Le pape a le mérite de définir "les nouvelles situations intervenues" (comme disait le Cardinal Casaroli) : une société caractérisée par la libre compétition des idées et le pluralisme...", qui doivent favoriser "la profonde unité d'idéaux" des italiens, "frères dans une même patrie" ; ajoutant que "précisément, la forme de gouvernement démocratique que s'est donnée l'Italie offre l'espace et postule la présence de tous les croyants".(entendons : de toutes les religions) Le pape définit de plus la mission actuelle de l'Église : promotion des valeurs sociales, des "valeurs morales", "engagement au service de l'homme, repérant dans la centralité de celui-ci le principe de convergence à l'époque actuelle des croyants et des non-croyants".
Il invoque enfin "l'autonomie de l'ordre politique", désignant par là la séparation entre l'Église et l'Etat.

CONSIGNE 1: Reproduisez fidèlement le texte sur le pape et la démocratie italienne, en commençant par "Le pape a le" et en poursuivant jusqu'à "l'Église et l'Etat.".
CONSIGNE 2: Poursuivez le texte sur le pape et la séparation de l'Église et de l'État à partir de sa dernière phrase.

EXTRAIT DE DONNÉES:
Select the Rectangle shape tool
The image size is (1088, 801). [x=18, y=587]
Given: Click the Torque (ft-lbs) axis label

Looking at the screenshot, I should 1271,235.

RÉPONSE ATTENDUE 1:
Le pape a le mérite de définir "les nouvelles situations intervenues" (comme disait le Cardinal Casaroli) : une société caractérisée par la libre compétition des idées et le pluralisme...", qui doivent favoriser "la profonde unité d'idéaux" des italiens, "frères dans une même patrie" ; ajoutant que "précisément, la forme de gouvernement démocratique que s'est donnée l'Italie offre l'espace et postule la présence de tous les croyants".(entendons : de toutes les religions) Le pape définit de plus la mission actuelle de l'Église : promotion des valeurs sociales, des "valeurs morales", "engagement au service de l'homme, repérant dans la centralité de celui-ci le principe de convergence à l'époque actuelle des croyants et des non-croyants".
Il invoque enfin "l'autonomie de l'ordre politique", désignant par là la séparation entre l'Église et l'Etat.

RÉPONSE ATTENDUE 2:
Remarques :
Le pluralisme idéologique et religieux est décrit en termes parfaitement neutres en donnant à penser qu'il s'agit d'un phénomène définitivement installé et irréversible ; on ne porte sur lui aucun jugement, comme si c'était le terme d'un mouvement parfaitement normal auquel l’Église se devait de collaborer.
Veut-on ignorer que l'on a prêté ainsi depuis vingt ans la main à la révolution et au renversement du Règne social du Christ, remplacé par une fraternité entre idéaux diamétralement opposés, condamnée par les papes, et d'inspiration maçonnique ?
Enfin "l'autonomie de l'ordre politique", nous dirions "autonomie du temporel par rapport au spirituel", n'est-elle pas une maxime équivoque, qui recèle le principe erroné de la séparation des deux ordres ?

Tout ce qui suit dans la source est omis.